A small pendant around the woman's neck.


In the shape of a dragon.


Gray recognized it immediately. He wore the same around his own neck, a gift from an old enemy, a warning and a promise when next their paths crossed.


His grip on his pistol tightened.


She rolled from her shoulder to her back with another small groan. Blood streamed across the white cement, a black river forging toward the mowed back lawn. Gray recognized a raw exit wound.


Shot from behind.


A hand reached up and pulled back the helmet. A familiar face, tight with agony, stared up at him, framed in black hair. Tanned skin and almond eyes revealed her Eurasian descent and her identity.


"Seichan . .." he said.


A hand reached to him, scrabbling. "Commander Pierce . .. help me .. ."


He heard the pain in her words—but also something he'd thought he'd never hear from this cold enemy.


Terror.


 


 


 


2


Bloody Christmas


July 5, 11:02 a.m. Christmas Island


JUST ANOTHER LAZY DAY at the beach . . .


Monk Kokkalis followed his guide along the narrow strand. Both men wore identical Bio-3 contamination suits. Not the best choice of apparel for strolling along a tropical beach. Under his suit, Monk had stripped to a pair of boxer trunks. Still, he felt overdressed as he slowly baked inside the sealed plastic. Shading his eyes against the midday glare, he stared out at the nearby horror.
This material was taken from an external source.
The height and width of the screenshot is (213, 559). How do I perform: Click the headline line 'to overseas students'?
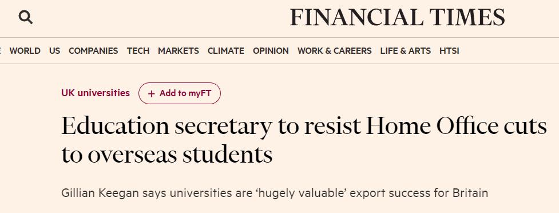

The western bay of Christmas Island frothed and churned with the dead, as if hell itself had washed up out of the deep. Mounds of fish carcasses marked last night's high tide. Larger hillocks of shark, dolphin, turtle, even a pygmy whale, dotted the beach—though it remained hard to tell where one began and the other ended, flesh and scale melted into a reeking mass of bone and rotting tissue. There were also scores of Seabirds, contorted and dead, on the beach and in the water, perhaps attracted by the slaughter only to succumb to the same poisoning.


A nearby blowhole in the rock spewed a fountain of sludgy seawater with a ringing bellow, as if the ocean itself were gasping its last breath.


Ducking under the spray, the pair of men worked north along the beach, traversing a narrow trail of clear sand between the foulness of the tidal zone and steep jungle-shrouded cliffs.


"Remind me to skip the seafood buffet back on the ship," Monk mumbled through the rasp of his respirator. He was glad for his suit's canned air. He could only imagine the reek that must accompany this tidal graveyard.